EXERCISE DIRECTIONS: State the number of lines below in which the word "computer" appears. Nothing else belongs in the answer.

+ + + +

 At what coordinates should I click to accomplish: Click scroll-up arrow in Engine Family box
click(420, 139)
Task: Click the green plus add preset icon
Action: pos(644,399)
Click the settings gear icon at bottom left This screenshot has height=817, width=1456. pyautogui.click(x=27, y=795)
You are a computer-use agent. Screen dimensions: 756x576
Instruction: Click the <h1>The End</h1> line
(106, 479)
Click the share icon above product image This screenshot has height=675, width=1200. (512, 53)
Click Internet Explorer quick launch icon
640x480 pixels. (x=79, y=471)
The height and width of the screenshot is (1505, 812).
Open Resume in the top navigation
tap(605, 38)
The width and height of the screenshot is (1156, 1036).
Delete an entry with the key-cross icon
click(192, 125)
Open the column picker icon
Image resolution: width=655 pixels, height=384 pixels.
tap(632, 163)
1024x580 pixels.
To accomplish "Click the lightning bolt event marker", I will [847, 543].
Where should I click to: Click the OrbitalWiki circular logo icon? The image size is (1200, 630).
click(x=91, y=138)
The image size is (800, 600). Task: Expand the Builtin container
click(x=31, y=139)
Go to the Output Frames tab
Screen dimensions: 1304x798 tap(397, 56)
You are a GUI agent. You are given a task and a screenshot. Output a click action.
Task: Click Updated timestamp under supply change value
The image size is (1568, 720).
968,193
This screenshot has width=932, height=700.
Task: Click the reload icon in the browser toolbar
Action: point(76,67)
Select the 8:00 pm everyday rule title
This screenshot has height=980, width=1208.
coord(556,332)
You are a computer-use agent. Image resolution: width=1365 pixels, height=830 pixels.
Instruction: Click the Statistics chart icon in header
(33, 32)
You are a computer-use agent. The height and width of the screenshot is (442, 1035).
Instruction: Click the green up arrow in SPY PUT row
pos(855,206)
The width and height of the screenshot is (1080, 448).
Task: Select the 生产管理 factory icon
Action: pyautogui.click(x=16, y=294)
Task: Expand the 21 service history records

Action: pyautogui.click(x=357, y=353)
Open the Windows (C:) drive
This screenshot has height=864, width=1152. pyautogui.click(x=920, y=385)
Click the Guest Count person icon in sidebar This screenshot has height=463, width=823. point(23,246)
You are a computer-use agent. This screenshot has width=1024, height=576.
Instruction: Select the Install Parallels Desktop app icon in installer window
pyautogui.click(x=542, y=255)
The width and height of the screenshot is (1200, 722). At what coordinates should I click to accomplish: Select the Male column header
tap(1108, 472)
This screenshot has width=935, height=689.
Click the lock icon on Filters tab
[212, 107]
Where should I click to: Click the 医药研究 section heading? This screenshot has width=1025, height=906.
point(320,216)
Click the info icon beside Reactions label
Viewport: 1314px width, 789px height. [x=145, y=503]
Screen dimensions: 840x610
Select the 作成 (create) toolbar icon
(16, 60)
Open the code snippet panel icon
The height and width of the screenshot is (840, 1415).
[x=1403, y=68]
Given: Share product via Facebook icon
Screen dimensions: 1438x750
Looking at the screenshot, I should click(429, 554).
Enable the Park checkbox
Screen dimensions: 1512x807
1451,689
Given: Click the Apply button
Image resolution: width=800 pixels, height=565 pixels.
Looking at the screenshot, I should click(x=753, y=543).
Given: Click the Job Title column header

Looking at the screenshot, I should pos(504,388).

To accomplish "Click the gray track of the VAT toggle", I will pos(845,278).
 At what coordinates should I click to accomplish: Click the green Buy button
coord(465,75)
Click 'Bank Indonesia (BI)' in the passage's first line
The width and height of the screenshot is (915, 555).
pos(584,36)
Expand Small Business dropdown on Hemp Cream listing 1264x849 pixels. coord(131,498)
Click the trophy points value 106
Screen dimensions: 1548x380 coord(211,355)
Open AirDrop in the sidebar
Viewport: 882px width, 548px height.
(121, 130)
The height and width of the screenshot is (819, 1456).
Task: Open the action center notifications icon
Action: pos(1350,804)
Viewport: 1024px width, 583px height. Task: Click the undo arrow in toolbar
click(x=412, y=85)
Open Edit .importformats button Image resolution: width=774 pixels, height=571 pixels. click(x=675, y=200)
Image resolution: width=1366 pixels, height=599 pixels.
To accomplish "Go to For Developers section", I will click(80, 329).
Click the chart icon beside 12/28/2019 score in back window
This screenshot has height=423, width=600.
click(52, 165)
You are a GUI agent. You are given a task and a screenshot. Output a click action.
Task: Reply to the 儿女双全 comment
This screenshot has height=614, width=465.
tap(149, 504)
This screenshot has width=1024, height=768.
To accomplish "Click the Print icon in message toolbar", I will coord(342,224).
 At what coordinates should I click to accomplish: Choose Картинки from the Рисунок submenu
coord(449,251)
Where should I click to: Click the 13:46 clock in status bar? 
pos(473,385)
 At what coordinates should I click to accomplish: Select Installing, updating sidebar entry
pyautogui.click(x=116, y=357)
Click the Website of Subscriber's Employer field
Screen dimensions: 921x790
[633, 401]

+ + + +

EXERCISE RESULT: 4